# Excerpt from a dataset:
----

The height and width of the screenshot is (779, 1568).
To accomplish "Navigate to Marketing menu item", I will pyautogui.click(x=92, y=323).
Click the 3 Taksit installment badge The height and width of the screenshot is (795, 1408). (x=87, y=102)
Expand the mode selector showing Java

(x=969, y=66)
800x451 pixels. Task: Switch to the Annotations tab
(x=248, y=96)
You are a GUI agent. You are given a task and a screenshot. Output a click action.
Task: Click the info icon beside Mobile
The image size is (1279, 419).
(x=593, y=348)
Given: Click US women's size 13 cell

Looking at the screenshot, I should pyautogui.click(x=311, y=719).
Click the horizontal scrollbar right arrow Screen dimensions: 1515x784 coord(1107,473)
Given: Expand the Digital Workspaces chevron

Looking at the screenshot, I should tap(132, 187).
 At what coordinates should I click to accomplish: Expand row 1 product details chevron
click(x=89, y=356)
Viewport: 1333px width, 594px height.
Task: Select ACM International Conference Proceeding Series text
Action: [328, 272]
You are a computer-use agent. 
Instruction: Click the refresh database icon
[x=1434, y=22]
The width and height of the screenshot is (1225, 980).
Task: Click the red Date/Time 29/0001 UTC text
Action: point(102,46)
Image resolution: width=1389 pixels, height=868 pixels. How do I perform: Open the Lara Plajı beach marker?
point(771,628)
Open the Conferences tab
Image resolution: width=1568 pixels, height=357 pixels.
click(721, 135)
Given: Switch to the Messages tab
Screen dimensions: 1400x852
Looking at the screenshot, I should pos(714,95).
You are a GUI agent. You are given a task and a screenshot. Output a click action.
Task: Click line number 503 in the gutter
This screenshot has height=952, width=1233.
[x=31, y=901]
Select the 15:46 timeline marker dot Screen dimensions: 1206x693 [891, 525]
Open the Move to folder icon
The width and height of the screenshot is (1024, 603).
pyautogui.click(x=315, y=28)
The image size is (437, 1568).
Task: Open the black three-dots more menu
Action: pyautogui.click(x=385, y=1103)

----

# TASK OBJECTIVE:
Copy out every item shown above word for word, without changing anything.

# RESPONSE:
The height and width of the screenshot is (779, 1568).
To accomplish "Navigate to Marketing menu item", I will pyautogui.click(x=92, y=323).
Click the 3 Taksit installment badge The height and width of the screenshot is (795, 1408). (x=87, y=102)
Expand the mode selector showing Java

(x=969, y=66)
800x451 pixels. Task: Switch to the Annotations tab
(x=248, y=96)
You are a GUI agent. You are given a task and a screenshot. Output a click action.
Task: Click the info icon beside Mobile
The image size is (1279, 419).
(x=593, y=348)
Given: Click US women's size 13 cell

Looking at the screenshot, I should pyautogui.click(x=311, y=719).
Click the horizontal scrollbar right arrow Screen dimensions: 1515x784 coord(1107,473)
Given: Expand the Digital Workspaces chevron

Looking at the screenshot, I should tap(132, 187).
 At what coordinates should I click to accomplish: Expand row 1 product details chevron
click(x=89, y=356)
Viewport: 1333px width, 594px height.
Task: Select ACM International Conference Proceeding Series text
Action: [328, 272]
You are a computer-use agent. 
Instruction: Click the refresh database icon
[x=1434, y=22]
The width and height of the screenshot is (1225, 980).
Task: Click the red Date/Time 29/0001 UTC text
Action: point(102,46)
Image resolution: width=1389 pixels, height=868 pixels. How do I perform: Open the Lara Plajı beach marker?
point(771,628)
Open the Conferences tab
Image resolution: width=1568 pixels, height=357 pixels.
click(721, 135)
Given: Switch to the Messages tab
Screen dimensions: 1400x852
Looking at the screenshot, I should pos(714,95).
You are a GUI agent. You are given a task and a screenshot. Output a click action.
Task: Click line number 503 in the gutter
This screenshot has height=952, width=1233.
[x=31, y=901]
Select the 15:46 timeline marker dot Screen dimensions: 1206x693 [891, 525]
Open the Move to folder icon
The width and height of the screenshot is (1024, 603).
pyautogui.click(x=315, y=28)
The image size is (437, 1568).
Task: Open the black three-dots more menu
Action: pyautogui.click(x=385, y=1103)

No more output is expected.